MGM gives Original Sin its Blu-ray debut with a mediocre transfer that's still an improvement over DVD: the image has a tendency to run soft (partly due to the source, methinks), but this also appears to be an old hi-def transfer, and those sensitive to such things will notice the picture is at times flecked with dirt. Generally speaking, the picture remains handsome and film-like, with credible color and contrast and improved detail, but it's not even close to the most sharp and dimensional picture you're going to find on Blu-ray. The lossless DTS-HD Master Audio 5.1 surround mix is also a bit dated in its construction, but rear channels are engaged from time to time for ambience, and dialogue is clear.

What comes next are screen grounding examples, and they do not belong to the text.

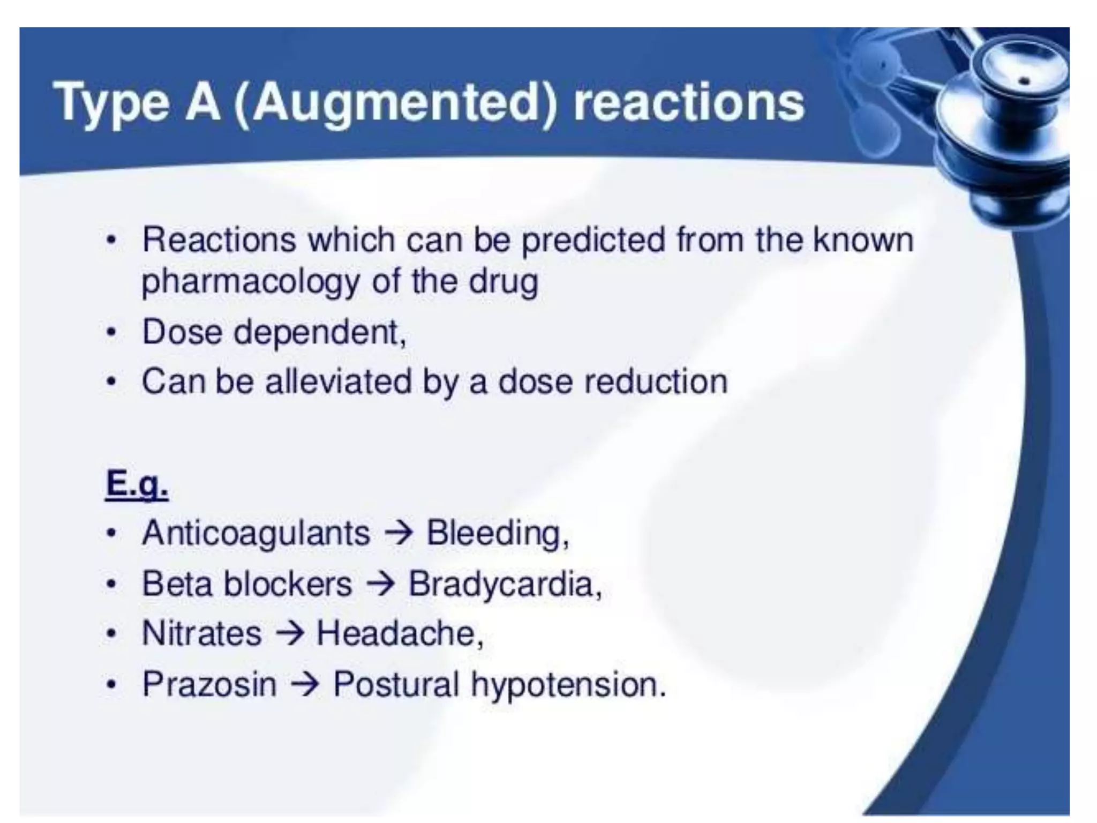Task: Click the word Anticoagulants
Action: [256, 534]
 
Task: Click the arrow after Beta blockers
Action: [380, 583]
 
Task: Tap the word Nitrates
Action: [202, 633]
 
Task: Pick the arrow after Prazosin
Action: [305, 684]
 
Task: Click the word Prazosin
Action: [209, 684]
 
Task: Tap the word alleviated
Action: [339, 382]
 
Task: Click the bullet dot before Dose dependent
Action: [111, 333]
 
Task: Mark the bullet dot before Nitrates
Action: [111, 634]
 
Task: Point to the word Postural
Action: [396, 684]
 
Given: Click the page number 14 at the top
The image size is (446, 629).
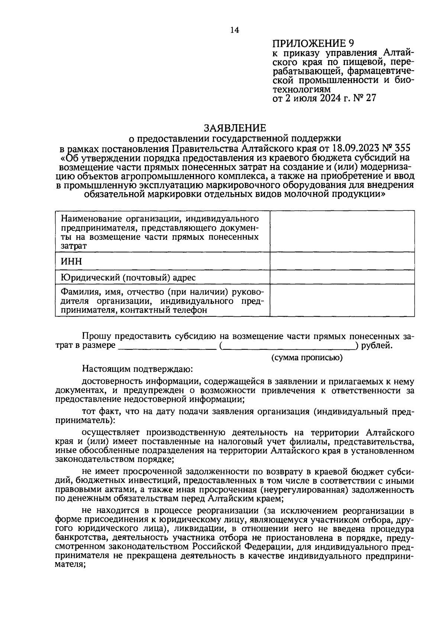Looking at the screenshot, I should coord(235,30).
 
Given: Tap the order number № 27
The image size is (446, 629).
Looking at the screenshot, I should coord(365,98).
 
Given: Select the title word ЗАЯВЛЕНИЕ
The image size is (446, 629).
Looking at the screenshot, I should coord(235,128).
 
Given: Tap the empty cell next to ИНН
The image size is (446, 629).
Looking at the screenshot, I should coord(342,261).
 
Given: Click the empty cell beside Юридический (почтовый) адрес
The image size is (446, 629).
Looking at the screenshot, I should coord(342,277).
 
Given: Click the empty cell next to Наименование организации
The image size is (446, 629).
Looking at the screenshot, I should coord(342,232).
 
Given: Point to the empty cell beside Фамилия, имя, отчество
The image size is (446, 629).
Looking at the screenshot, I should coord(342,300).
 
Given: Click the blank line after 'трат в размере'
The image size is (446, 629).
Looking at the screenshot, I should coord(167,346).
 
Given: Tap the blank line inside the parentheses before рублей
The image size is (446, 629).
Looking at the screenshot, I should coord(288,346).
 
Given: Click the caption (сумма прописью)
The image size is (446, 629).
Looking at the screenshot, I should coord(307,358).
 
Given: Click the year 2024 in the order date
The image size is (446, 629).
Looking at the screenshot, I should coord(326,98).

The DVD bonus features return, beginning with commentary by director Michael Cristofer. Cristofer, also an actor, does a decent job of filling out this track with information about the film: he's interesting enough to give this a spin, for those who care to know more about the source material, his approach in adapting it, the location work, and the actors. Also on the disc are the music video "'You Can't Walk Away from Love' by Gloria Estefan" (1:47, SD) and the "Original Theatrical Trailer" (2:09, HD).